# Problem with crown not tightening down



## Sherwooddavid (Apr 10, 2010)

I own a Tag Link and today after setting it the crown would not tighten down and it just seemed to spin.
It's still under warranty and I am wondering if it will be sent back to Tag for servicing or is this something the AD's watch tech will attempt to fix. 
I'll probably lose the watch for a while if they send it back to Tag so I'm hoping they can repair it on site.

Thanks,Dave :think:


----------



## Eeeb (Jul 12, 2007)

Usually this is stripped threads on the crown tube. If so, the fix is easy but, as a case part, this is not normally covered under warranty, if that is operational here. If your AD has a watchmaker on staff, they can certainly fix it but they may have to order parts.

Crowns need only be 'finger tight'... all you need to do is compress the gasket slightly. Too much and damage occurs... but this is also a 'normal wear' part... i.e. it happens and is not rare.


----------



## Sherwooddavid (Apr 10, 2010)

Eeeb said:


> Usually this is stripped threads on the crown tube. If so, the fix is easy but, as a case part, this is not normally covered under warranty, if that is operational here. If your AD has a watchmaker on staff, they can certainly fix it but they may have to order parts.
> 
> Crowns need only be 'finger tight'... all you need to do is compress the gasket slightly. Too much and damage occurs... but this is also a 'normal wear' part... i.e. it happens and is not rare.


Thanks very much,I appreciate the info.


----------



## selfwind (Oct 29, 2010)

Eeeb is correct about the crown tube threads. Unfortunately TAG uses threads inside of the crown tube which are more vulerable to stripping than threads outside of the tube like Rolex. The outside of the tube design has more thead surface area than the inside design making it stronger. 

Some of the new TAG models such as the Aquaracer 500 have even made the situation worse with a very massive crown. The large crown increases the user's torque and aids in stripping the tube if you get carried away.


----------



## decipher28 (May 2, 2010)

i prefer to call this part case tube rather than crown tube,anyway a simple cheap fix if that is your problem.

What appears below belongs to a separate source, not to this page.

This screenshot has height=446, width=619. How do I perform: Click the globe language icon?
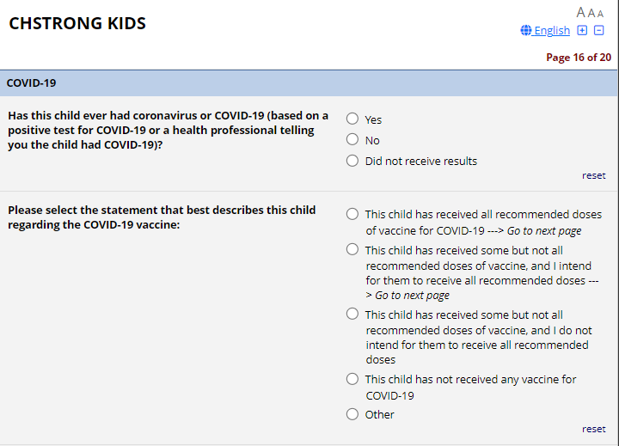click(x=526, y=31)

Push out old tube reinsert new tube,check winding stem length is correct and screw down the crown.Getting the correct length of winding stem is quite a tedious job.You don't want to cut a stem to short otherwise it be no good and you don't want it to long or it won't screw down.

if you have any warranty left try that route.


----------



## Sherwooddavid (Apr 10, 2010)

I stopped by my AD today with my Tag and explained the situation with the crown not tightening down.
She had a look at the watch and said that it would have to be sent back to Tag for servicing and all I needed was the warranty card.
So we'll see how things work out and if everything is covered under warranty.
Thanks everybody for your great advice,greatly appreciated !

Regards,Dave :-!


----------



## dcom (Jan 10, 2008)

selfwind said:


> Eeeb is correct about the crown tube threads. Unfortunately TAG uses threads inside of the crown tube which are more vulerable to stripping than threads outside of the tube like Rolex. The outside of the tube design has more thead surface area than the inside design making it stronger.
> 
> Some of the new TAG models such as the Aquaracer 500 have even made the situation worse with a very massive crown. The large crown increases the user's torque and aids in stripping the tube if you get carried away.

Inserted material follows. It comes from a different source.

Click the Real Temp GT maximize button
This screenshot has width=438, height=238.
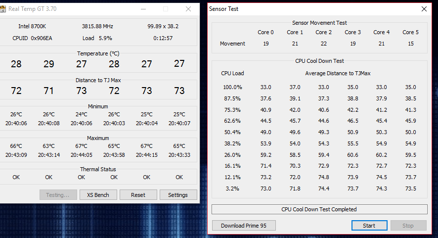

I had the same problem with an Aquaracer 500M. I got it back in December and don't wear it every day so I end up unscrewing the crown to set and wind it several times a month. I've had a watch with a screw-down crown for over 20 years so I know how to treat them but 2 weeks ago, I noticed the crown on the Tag didn't grab the threads until it was very close to the case and after it did, it only turned about 1/4-1/2 a turn before it tightened. I unscrewed it and tried again but this time, it didn't grab any threads and I was able to push it all the way to the case and it wouldn't catch any threads. I did some research here only to find many people coming to the same conclusion that the crown threads were stripped. I began thinking the same thing happened to me then something made me change my mind.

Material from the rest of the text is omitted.